More than 45 million Americans live without health insurance. It was discovered last week that at Walter Reed, our nation’s state-of-the-art military hospital, veterans are living in mold-filled rooms where rats abound, among more than a few other problems. It’s obvious that health care-related issues warrant attention.
But we’re college students. It’s difficult to get outraged about a situation that seems so far removed from our lives. Well-fed, well-sexed and barely into our 20s, we feel health is a topic to be explored by a more geriatric-like age group. There always seems to be a sexier issue to organize around.
At least that is how I used to feel. Then three of my friends landed in the hospital, all in the month of February. Very quickly I realized that whatever sense of invincibility I had previously associated with my youth was a farce.
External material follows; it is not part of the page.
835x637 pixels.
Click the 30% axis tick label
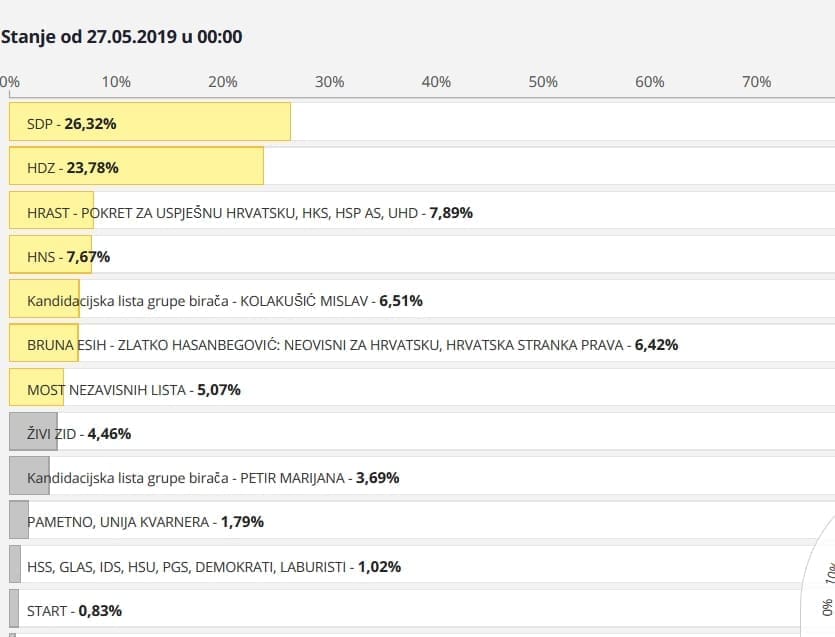pos(330,82)
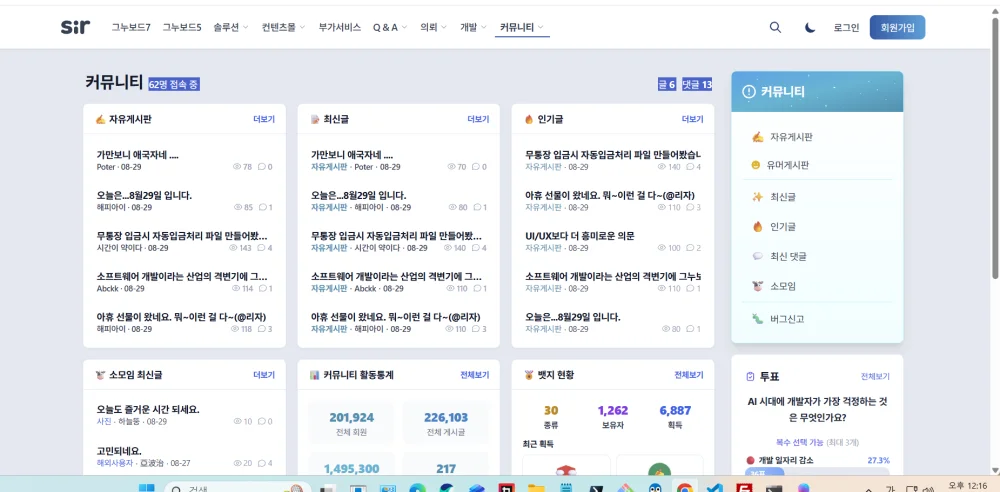
Task: Click 더보기 in the 자유게시판 card
Action: (x=264, y=119)
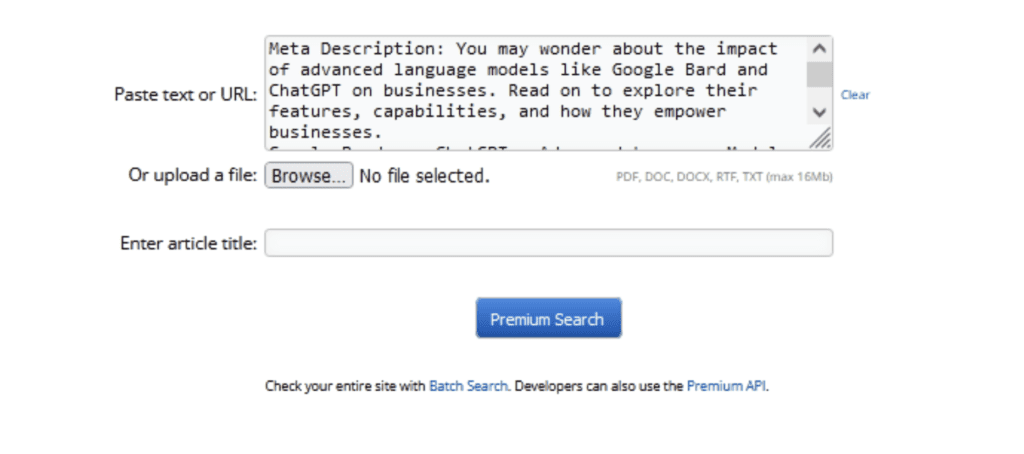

First my friend Robyn ate half a jar of Peter Pan peanut butter, unaware that it was part of a bad batch infected with Salmonella bacteria. A few days later, word came that a high school friend of mine studying abroad in Spain had contracted bacterial meningitis and was in a coma. And to round off the month, my roommate had a serious bout of appendicitis. The experience was made far scarier by the fact that she unknowingly walked around with a burst appendix for two days after University Health Services misdiagnosed her symptoms as “stomach flu” and sent her home as a walking time bomb.
Thankfully, such freak incidents are rare. While most of us will never have to experience a meningitis-induced coma or poisoning by peanut butter, many of us put our health at risk every day.
The combination of drugs, sex and rock’n’roll, infamous among parents and social conservatives everywhere, are a part of college life for many. But while I have no interest in indulging the moral police, I will admit that I sometimes wonder: How much drinking is too much? And if this kind of drinking was going on outside of the college campus or the 18-to-25 age range, would it be considered (gasp) alcoholism?
According to the National Institute on Alcohol Abuse and Alcoholism, it would. Binge drinking is defined as consuming five drinks in a row for men and four for women within a two-hour period. This definition makes even your average game of beer pong a flirtation with alcoholism.
Eating disorders and depression also plague college campuses. According to the National Institute of Health, about 10 percent of college women are bulimic. And a 2004 American College Health Association survey found that almost half of college students have reported some form of depression.
These statistics should come as no surprise to University students – we already know we have a problem. Almost everyone has that one friend who goes to the bar a little too often or who doesn’t ever seem to eat enough. We don’t need statistics to tell us that cocaine has returned to college campuses with a vengeance. And just last year, two students at our university committed suicide, jumping to their deaths off of the same parking structure less than two months apart. None of this, though, seems to instill a sense of urgency or alarm in the student body.
Odd – this campus is filled with activism and protests of almost every kind, from anti-Coke coalitions to Catch an Illegal Immigrant Day. But when it comes to the health of the student body – our own and that of our friends – we have little to say, at least collectively. Alcoholism and drug addiction are not characteristics we like to associate with a wealthy and elite student body, and yet their presence on this campus is very real. We speak in hushed tones about these afflictions and the peers they harm. But these issues should be talked about openly because they are not always isolated incidents of students gone off the deep end. They are often symptoms of a University community that is not as healthy as it should be.
Technically speaking your roommate’s bulimia is all in her head. But do we really believe her condition has developed independent of a community in which college women can be found in mini-skirts and stilettos in the dead of a Michigan winter? It might very well be, for example, that the wealth in the University’s Greek community has created a special market for cocaine among college students. Or that the general unease with which the black community regards mental health may put that group of University students at higher risk for depression. But instead of trying to offer a social context to these issues we have chosen to treat breakdowns in health among our peers as solely of the individual.
Strangely, in the face of its own health crisis, one of the most vocal groups of college students in the country has remained altogether silent.